Every foreign policy planner secretly wants to be the next George Kennan. Kennan, of course, was the American diplomat who in 1946-47 laid down, in two famous documents, the basics of the containment strategy that ultimately defeated the Soviet Union. In the 1990s, after the Cold War ended, the debate over US strategy was called “the Kennan sweepstakes.” Policy makers and academics agreed that America needed a doctrine as clear and enduring as the one he had described decades earlier.
The onset of a new great power rivalry, this time with China, has recently offered another opportunity for aspiring grand strategists. In the closing weeks of Donald Trump’s presidency, the State Department has sought to answer the call by detailing a strategy meant to transcend “bureaucratic squabbles” and “short-term election cycles.” Yet its effort, set out in a very long paper, falls short, because it embodies the conflicting impulses and strategic failings that have plagued this administration since its outset.

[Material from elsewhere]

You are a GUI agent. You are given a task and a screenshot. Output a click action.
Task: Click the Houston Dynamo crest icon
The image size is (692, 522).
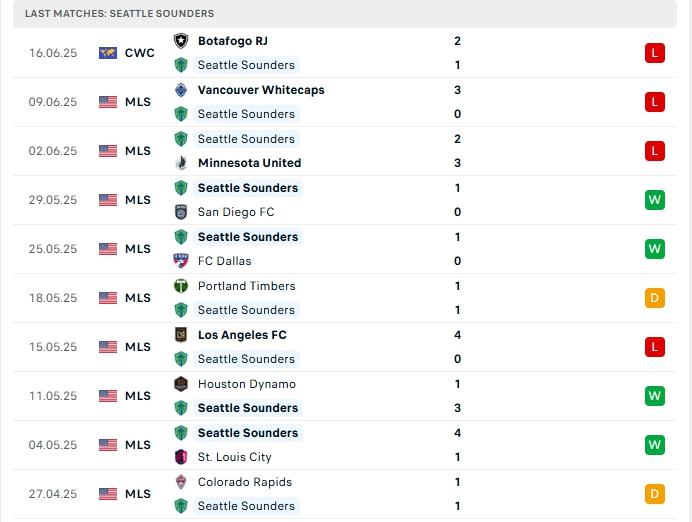(x=181, y=384)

To be fair, the 70-page report produced by the Policy Planning Staff (the same outfit Kennan headed when he wrote his famous 1947 “X Article”) offers valuable insights. “Elements of the China Challenge” explains, more completely than any prior US policy document, the sources of Chinese conduct — namely the mix of Marxist-Leninist ideology, extreme nationalism and quasi-imperialism that drives the Chinese Communist Party. It shows that China’s objectives are not limited to its immediate periphery, but include fundamental changes in the international system. The report details the troubling aspects of Chinese behavior, from economic predation to Beijing’s menacing military buildup, as well as the deep vulnerabilities — endemic corruption, inescapable demographic problems, economic instability — that threaten its continued ascent.
Also to its credit, the report outlines reasonable steps America should take to strengthen its position: It should foster a vibrant democracy at home, maintain a world-leading military, support a free and open international system, rally coalitions of countries that oppose Chinese hegemony, and create a new generation of China hands in the US government, among other things. The incoming Biden administration could probably find several items on this list to claim as its own, which indicates that there is the potential for an enduring, bipartisan approach to China.
Yet the State paper also suffers from some now-familiar maladies.
Like most reasonable-sounding documents issued by this administration, it is — at points — wildly, glaringly at odds with the administration’s own conduct. Who could argue with the proposition that America can prevail in competition with an authoritarian rival only by strengthening its democratic system at home? Yet this document was released as President Trump and his cronies are trying, seriously if haplessly, to overturn the results of a democratic election. In this context, the State Department paper reads as a galling invocation of the virtues of democracy by an administration that has often tried to undermine it.
Second, the report’s recommendations are curiously incomplete. There are only cursory mentions of the need to build economic partnerships that can provide frontline nations and democracies everywhere with alternatives to relying on the CCP. When it comes to digital infrastructure, the paper breaks no new ground in elaborating initiatives to meet the Chinese challenge — whether a democratic tech coalition or efforts to preserve America’s lead in semiconductors and other key products. That’s not entirely surprising; the Trump administration has long fared better at defining these competitive threats than offering coherent, consistent responses.
Most important, “Elements of the China Challenge” provides no plausible theory of victory. What made Kennan’s work so seminal was not that he detailed a step-by-step program for defeating the Soviet Union. His brilliance lay in his ability to define an ambitious but ultimately achievable end-state — the “breakup or the gradual mellowing of Soviet power” — and explain how the US could get there — by preventing Moscow from harvesting the fruits of expansion until its inner weaknesses destroyed its geopolitical power and political stability. Containment connected the near-term goal of checking Soviet influence to the longer-term goal of changing the conduct, and perhaps hastening the breakdown, of the Soviet regime.
One will not find a similar intellectual breakthrough here. The State Department explains that America’s goal is to “secure freedom.” Yet beyond that, it doesn’t clarify what the US seeks to achieve vis-à-vis Beijing. Is the goal to hold the line until the regime collapses or Chinese power recedes? Is it to demonstrate sufficient firmness that Chinese leaders eventually realize they can’t achieve their expansionist aims? Is it to weather the storm until the longer-term vulnerabilities of the CCP set in? It’s impossible to tell from this report.
Nor does the paper answer the fundamental question of whether China’s conduct can meaningfully change so long as the CCP holds power. The analysis implies that the answer is no: One passage explains that “China’s pursuit of global preeminence and drive to remake world order” is hard-wired into the CCP’s mentality. But other parts of the document assert that America has a problem with the CCP’s conduct, not its existence or basic nature.
These are, admittedly, hard questions — but they are just the sort of questions one might expect a 70-page strategy document that styles itself after Kennan’s “Long Telegram” to answer.
The State paper is thus a fitting summation of Trump’s legacy on China. In helping awaken Americans to the dangers China poses, the president and his administration provided an important service. The task of defining and implementing a more complete strategy for addressing that danger now falls to Trump’s successor.